Invité de "Culture Médias" aux côtés de Pauline Clément et Martin Darondeau, Bertrand Usclat a raconté comment une opportunité exceptionnelle de tourner dans la salle Richelieu de la Comédie-Française a bouleversé leur projet et donné naissance à "De la Comédie-Française" en seulement quelques mois.
Rarement un film aura été conçu aussi rapidement. À l'occasion de leur passage dans Culture Médias, Pauline Clément, Bertrand Usclat et Martin Darondeau ont partagé les coulisses de De la Comédie-Française.
Bertrand Usclat a expliqué que tout est parti d'une opportunité unique : celle de pouvoir tourner au sein de la mythique salle Richelieu de la Comédie-Française. "C'était un peu le défi de ce film", raconte-t-il. "Il y avait cinq jours de disponibilité de la salle Richelieu, quelque chose qui ne s'était pas produit depuis trente ou quarante ans. Cette année-là, le théâtre était en travaux. Il n'y avait donc pas de répétitions de spectacles en juillet", a-t-il poursuivi.
"C'était maintenant ou jamais"
Face à cette occasion rarissime qui s'est présentée, les producteurs ont rapidement été poussé à revoir leurs plans : "Au départ, on essayait de vendre une série. Puis nos producteurs nous ont dit : 'C'est l'occasion d'une vie. Ça ne se reproduira probablement jamais'".
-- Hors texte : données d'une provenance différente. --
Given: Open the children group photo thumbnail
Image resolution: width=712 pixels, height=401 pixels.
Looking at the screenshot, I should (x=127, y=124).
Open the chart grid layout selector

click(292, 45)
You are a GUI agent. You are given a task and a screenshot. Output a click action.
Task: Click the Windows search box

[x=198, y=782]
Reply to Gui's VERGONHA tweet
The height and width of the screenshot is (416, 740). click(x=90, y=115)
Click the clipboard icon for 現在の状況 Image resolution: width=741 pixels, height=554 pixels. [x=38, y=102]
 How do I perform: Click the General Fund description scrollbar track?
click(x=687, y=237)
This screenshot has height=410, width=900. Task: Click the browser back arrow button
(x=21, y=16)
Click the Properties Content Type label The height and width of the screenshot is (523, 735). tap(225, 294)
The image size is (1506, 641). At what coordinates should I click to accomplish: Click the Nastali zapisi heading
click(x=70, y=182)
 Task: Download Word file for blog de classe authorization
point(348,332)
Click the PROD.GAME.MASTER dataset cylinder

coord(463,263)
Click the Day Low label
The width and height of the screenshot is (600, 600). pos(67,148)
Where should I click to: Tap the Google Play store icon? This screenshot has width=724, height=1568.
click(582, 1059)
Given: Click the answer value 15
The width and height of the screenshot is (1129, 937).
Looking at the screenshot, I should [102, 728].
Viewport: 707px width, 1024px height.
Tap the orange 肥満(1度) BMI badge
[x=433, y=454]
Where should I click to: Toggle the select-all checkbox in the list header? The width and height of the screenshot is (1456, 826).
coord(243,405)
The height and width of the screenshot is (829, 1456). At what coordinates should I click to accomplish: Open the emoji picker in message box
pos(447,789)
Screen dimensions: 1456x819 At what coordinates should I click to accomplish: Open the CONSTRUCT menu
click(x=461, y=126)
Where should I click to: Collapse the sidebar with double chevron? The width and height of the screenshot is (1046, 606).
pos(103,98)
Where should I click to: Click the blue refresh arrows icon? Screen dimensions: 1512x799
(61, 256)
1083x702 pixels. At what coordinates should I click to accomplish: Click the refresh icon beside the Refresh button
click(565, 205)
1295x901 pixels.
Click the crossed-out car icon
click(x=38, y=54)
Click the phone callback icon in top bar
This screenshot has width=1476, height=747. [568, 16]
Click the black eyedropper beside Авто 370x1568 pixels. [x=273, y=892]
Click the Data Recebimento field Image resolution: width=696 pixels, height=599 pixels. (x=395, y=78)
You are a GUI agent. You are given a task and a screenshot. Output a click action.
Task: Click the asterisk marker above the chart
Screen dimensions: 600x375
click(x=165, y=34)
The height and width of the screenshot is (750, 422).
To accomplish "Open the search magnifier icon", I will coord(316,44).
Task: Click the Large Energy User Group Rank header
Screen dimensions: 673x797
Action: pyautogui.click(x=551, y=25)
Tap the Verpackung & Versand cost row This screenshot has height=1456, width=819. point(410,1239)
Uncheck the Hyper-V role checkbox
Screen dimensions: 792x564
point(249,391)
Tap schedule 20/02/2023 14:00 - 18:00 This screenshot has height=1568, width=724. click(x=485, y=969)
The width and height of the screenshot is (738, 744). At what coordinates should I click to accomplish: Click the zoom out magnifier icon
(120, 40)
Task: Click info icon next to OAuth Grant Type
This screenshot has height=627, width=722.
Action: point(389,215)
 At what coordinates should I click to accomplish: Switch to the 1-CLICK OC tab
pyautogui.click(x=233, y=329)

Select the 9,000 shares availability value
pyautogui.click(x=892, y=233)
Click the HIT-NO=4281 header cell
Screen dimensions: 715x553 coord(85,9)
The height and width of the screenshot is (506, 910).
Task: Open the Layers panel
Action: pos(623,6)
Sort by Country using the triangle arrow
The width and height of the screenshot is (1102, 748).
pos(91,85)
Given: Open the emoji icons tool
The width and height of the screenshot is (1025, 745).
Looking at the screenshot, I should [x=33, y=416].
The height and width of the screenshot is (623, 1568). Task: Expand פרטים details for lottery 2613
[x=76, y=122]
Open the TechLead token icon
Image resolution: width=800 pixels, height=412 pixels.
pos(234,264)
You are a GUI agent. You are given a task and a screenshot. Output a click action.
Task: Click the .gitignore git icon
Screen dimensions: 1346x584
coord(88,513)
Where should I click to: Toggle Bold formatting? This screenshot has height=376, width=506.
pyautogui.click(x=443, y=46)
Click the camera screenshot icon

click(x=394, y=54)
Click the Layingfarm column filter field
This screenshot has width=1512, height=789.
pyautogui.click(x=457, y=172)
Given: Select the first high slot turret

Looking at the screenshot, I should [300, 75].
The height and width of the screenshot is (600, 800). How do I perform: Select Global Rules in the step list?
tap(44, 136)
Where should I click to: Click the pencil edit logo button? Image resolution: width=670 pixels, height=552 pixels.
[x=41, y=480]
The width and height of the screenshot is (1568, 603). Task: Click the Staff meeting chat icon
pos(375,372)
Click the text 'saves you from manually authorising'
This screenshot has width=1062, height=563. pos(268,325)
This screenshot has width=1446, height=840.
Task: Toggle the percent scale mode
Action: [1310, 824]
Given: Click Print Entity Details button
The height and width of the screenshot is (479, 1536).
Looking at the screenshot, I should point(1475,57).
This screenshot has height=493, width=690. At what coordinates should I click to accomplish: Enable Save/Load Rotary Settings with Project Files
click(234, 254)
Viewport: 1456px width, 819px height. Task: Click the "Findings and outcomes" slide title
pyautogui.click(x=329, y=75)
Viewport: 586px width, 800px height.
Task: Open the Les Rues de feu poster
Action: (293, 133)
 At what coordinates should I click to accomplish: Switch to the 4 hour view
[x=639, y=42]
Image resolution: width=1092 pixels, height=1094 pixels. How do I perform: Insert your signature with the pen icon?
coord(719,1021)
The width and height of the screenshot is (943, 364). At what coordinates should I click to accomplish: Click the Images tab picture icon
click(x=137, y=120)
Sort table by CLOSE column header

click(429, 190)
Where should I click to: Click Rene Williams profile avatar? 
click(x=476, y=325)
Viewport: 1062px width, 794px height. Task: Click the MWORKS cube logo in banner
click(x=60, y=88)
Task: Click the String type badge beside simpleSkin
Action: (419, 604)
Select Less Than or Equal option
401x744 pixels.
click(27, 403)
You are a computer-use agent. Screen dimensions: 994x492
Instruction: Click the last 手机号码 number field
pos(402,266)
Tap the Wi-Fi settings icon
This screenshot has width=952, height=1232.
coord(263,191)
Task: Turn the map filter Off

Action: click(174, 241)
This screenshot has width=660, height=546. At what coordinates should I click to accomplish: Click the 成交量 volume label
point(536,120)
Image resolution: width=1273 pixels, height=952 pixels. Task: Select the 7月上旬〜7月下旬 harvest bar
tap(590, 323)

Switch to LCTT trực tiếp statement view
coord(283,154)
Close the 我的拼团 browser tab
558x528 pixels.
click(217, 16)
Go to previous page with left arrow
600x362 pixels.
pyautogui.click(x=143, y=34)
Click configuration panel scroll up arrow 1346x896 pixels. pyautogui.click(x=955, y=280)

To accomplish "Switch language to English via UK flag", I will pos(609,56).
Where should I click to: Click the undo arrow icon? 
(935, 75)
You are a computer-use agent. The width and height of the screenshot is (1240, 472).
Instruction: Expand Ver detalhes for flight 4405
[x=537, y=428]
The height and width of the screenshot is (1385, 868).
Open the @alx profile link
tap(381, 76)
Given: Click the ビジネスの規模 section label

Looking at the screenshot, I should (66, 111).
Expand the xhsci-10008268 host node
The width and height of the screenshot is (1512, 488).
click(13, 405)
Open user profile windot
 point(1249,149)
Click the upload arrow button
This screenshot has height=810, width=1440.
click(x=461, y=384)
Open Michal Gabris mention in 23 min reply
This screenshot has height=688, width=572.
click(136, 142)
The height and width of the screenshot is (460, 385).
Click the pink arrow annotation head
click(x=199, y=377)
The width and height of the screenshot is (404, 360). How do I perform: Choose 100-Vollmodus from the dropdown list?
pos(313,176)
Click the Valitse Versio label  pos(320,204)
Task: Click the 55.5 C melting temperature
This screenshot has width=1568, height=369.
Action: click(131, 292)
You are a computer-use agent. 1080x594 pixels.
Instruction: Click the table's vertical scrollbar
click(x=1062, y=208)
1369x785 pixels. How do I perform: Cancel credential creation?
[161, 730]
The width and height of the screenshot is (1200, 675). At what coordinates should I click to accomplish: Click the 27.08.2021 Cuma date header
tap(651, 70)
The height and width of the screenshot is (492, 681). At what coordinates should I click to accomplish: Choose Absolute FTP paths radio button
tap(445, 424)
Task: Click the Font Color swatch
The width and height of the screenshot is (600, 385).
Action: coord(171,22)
Le calendrier était particulièrement serré. "En février, ils nous ont annoncé qu'il fallait tourner en juin. On leur disait qu'on n'aurait jamais le temps. Ils nous répondaient : 'C'est maintenant ou jamais'".
Le rythme de production a été particulièrement intense. "Le film a été écrit en deux mois, financé en un mois, préparé en un mois et tourné en quinze jours", a détaillé Bertrand Usclat.
Une véritable course contre la montre rendue possible par la mobilisation de toute l'équipe, mais aussi par cette opportunité exceptionnelle de pouvoir filmer dans l'un des lieux les plus prestigieux du théâtre français.